If the New York Times critiques you (even with caveats) from the right, you know that you are in trouble:
Three weeks ago, The Lancet, the British medical journal, released a research team's findings that 100,000 or more civilians had probably died as a result of the war in Iraq. The study, formulated and conducted by researchers at the Bloomberg School of Public Health at the Johns Hopkins University and the College of Medicine at Al Mustansiriya University in Baghdad, involved a complex process of sampling households across Iraq to compare the numbers and causes of deaths before and after the invasion in March 2003.

The 100,000 estimate immediately came under attack. Foreign Secretary Jack Straw of Britain questioned the methodology of the study and compared it with an Iraq Health Ministry figure that put civilian fatalities at less than 4,000. Other critics referred to the findings of the Iraq Body Count project, which has constructed a database of war-related civilian deaths from verified news media reports or official sources like hospitals and morgues.

That database recently placed civilian deaths somewhere between 14,429 and 16,579, the range arising largely from uncertainty about whether some victims were civilians or insurgents.
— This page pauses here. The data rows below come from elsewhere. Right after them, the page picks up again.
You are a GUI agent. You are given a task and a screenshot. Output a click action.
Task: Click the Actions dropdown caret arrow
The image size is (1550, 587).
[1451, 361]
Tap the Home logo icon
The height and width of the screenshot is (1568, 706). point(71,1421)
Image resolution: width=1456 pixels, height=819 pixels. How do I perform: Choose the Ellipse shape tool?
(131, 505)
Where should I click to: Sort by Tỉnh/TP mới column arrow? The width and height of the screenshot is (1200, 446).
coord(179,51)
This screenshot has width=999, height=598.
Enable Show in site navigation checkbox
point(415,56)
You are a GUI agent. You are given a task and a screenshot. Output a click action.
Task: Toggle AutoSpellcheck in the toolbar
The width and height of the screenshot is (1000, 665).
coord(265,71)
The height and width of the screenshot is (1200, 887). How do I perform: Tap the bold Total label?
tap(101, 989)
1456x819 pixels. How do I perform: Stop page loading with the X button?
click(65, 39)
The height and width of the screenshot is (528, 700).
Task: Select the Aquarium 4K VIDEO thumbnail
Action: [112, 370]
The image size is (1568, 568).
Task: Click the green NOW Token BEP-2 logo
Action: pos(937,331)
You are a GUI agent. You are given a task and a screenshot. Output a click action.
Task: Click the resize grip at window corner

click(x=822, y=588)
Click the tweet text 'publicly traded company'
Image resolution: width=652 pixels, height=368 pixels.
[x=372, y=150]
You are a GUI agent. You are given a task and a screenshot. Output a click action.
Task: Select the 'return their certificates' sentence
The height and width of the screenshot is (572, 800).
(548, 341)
But because of its stringent conditions for including deaths in the database, the project has quite explicitly said, ''Our own total is certain to be an underestimate.''

It has refrained from commenting on the 100,000 figure, except for noting that such a number ''is on the scale of the death toll from Hiroshima'' and, if accurate, has ''serious implications.'' Certainly, the Johns Hopkins study is rife with assumptions necessitated by the lack of basic census and mortality data in Iraq. The sampling also required numerous adjustments because of wartime dangers -- and courage in carrying out the interviews. Accordingly, the results are presented with a good many qualifications.


I haven't spent a lot of time going through the methodology used in this survey by Lancet, but it seems obvious to me that those surveyed could have lied to create a false impression. After all, some of those interviewed do have a strong political motive and there is the concern that they could greatly exaggerate the number of deaths to those conducting the survey. There is also the question of the comparability of the before and after war fatality rates. Andrew Bolt has a very extensive and interesting critique of the Lancet paper:

But what evidence we have tells us these pre-war death rates were actually much higher. Dated United Nations figures suggest the overall death rate was well over seven in every 1000 – or close to, if not higher than, the present rate of 7.9 in every 1000 that the Lancet survey suggests.

But even more persuasive are 2002 figures from UNICEF, which in a much bigger survey of 24,000 households found the infant mortality rate in Iraq before the war was actually a tragic 108 deaths per 1000 infants.

This is more than three times higher than the Lancet survey claims was the case – and double what even the survey claims is the infant mortality rate today. . . .

The researchers did not ask for proof of the children's deaths and admit they were reluctant to ask for proof of all the adults' deaths, either, "because this might have implied that they did not believe the respondents, perhaps triggering violence". Were the Iraqis likewise scared to tell the truth?